Anonymous 0 Comments

It’s really hard to trace people who do this kind of stuff, but there’s always a way. Multiple people have been arrested and found guilty for this kind of crime before. Usually, because they make mistakes – they use the same email address in relation to another service online, where they can be traced to some information that links them to their real identity.

Or in many cases, this kind of activity is the prelude to (illegal) selling of their services. Attacking Blizzard and Twitch and Wikipedia is an advertisement, telling people they can do this and offering to sell their services to paying customers. This makes them easier to track and eventually take down.

Anonymous 0 Comments

>How can someone does this to such a big company?

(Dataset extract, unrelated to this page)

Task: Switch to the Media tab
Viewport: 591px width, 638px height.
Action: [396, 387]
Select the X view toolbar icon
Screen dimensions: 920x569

You normally would use something called botnet. Botnet is a collection of compromised devices connected to the network – these devices could be video cameras, home routers, laptops – basically anything that runs OS that can have new packages installed. And there are A LOT of devices that can be compromised, since security is at best an afterthought.

So these devices in Botnet sit dormant and do nothing malicious (and thus undetected), until somebody tells them to do something. And that something could be as simple as “try logging in to Blizzard account”. And if at any given time there are lets say 1000 people logging in every second, Blizzard will not be able to handle one million devices trying to log in at once. And keep in mind that Blizzard has to process each request to figure out whether it was legitimate one or not.

>And how hard is it to track the person who does this?

The companies that offer botnets for hire usually operate in dark net, where it’s somewhat harder to track people’s connections. And they take payments in all kinds of different formats, some of which is also very hard to track even if somebody could get a hold of that company;s records (which I bet they don’t even keep). Can it be done? Yes, definitely. But it won’t be easy. I would not be surprised if some special services can do it, but they wouldn’t do it for some trivial DDOS attack that didn’t cause any massive disruptions.

Anonymous 0 Comments

Nowadays a common source of DDoS attacks is IoT devices. They make convenient targets because (1) there are a *ton* of them and (2) they are horribly insecure. Hackers spread malware to take over hundreds of thousands of routers, webcams, thermostats, sensors, light bulbs etc., and then use these distributed botnets to constantly attack a single target. These are also very hard for providers to deal with because they can’t easily be distinguished from regular home users. And even if you can identify some or all of them, what do you do?

Anonymous 0 Comments

basically think of it like this. theres a big open room, inside this room there are several doors these doors make up the different servers, a DDOS attack is like someone gathering 10,000 people into the room and them all rushing the doors at the same time, they block the doorways and make it impossible for anybody else to get through.